Le meilleur moyen de vivre ensemble et d’éviter des drames humains est de maintenir le dialogue et la non-violence entre nous TOUS.

Pour cela, il ne faut ni craindre ni en vouloir à celui qui n’a pas ma nationalité, ma religion, ma culture…

Comment ?

Je travaille mes peurs et ma colère. De nombreuses techniques existent pour s’apaiser intérieurement. Le travail sur soi n’a jamais tué personne. Au contraire, il peut même éviter de tuer.

Je m’écoute. Je reviens régulièrement à mes perceptions corporelles. « Comment je me sens dans mon corps, là, en ce moment ? » En agissant ainsi, je vis juste le présent, je profite juste du moment,  je ne suis plus dans le mental, ni dans le passé,  ni dans le futur. Je ne crains plus rien.

Je m’émerveille de la beauté de ce qui m’entoure. Donc j’éteins la TV, la radio, trop porteuses de mauvaises nouvelles. La nature est le meilleur objet d’enchantement et le plus facile aussi. Je vais donc y marcher régulièrement, car cela me fait du bien et me ré-ancre dans la sécurité de la terre.

Il n’y a pas de mal ni de bien dans le Tao. La peur et l’égo survolté ne sont pas un problème si on en fait un usage cohérent.
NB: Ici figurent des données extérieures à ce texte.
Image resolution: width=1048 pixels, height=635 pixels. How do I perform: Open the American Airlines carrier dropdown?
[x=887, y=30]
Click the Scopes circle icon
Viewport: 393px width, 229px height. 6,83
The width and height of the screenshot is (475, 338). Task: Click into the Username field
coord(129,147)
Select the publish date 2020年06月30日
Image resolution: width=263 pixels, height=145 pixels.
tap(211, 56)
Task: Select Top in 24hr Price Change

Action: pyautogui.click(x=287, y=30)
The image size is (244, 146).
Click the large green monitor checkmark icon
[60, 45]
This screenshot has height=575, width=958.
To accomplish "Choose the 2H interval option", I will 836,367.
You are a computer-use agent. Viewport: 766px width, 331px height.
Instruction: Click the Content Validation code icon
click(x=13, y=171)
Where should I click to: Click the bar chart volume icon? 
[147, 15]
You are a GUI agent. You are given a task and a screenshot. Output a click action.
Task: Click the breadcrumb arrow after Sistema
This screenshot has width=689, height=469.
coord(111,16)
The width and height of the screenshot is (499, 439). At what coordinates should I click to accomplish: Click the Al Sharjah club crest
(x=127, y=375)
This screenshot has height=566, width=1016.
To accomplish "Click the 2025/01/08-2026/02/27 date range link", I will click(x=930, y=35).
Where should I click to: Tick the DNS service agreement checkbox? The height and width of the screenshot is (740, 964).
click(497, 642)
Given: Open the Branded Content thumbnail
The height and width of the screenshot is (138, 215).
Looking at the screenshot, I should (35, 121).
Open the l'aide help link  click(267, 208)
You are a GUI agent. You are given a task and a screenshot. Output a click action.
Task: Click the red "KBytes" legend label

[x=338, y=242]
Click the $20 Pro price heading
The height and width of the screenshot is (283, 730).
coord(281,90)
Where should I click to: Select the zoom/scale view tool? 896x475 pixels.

A la base, ils nous sont nécessaires pour survivre. C’est tout.

Notre job aujourd’hui, c’est lâcher nos peurs, surtout celle de l’autre.
Et nos colères, surtout celles contre l’autre.

Selon la philosophie Soufi

L’une des premières règles du bonheur consiste à s’asseoir avec des amis ou des gens qu’on aime.
On s’assoit, on ne dit rien, on ne fait rien.
On se regarde ou on ne se regarde pas.

Toute l’extase vient du plaisir d’être entouré de gens avec lesquels on se sent bien.

Plus besoin de s’occuper ou d’occuper l’espace sonore.
On se contente d’apprécier cette muette coexistence.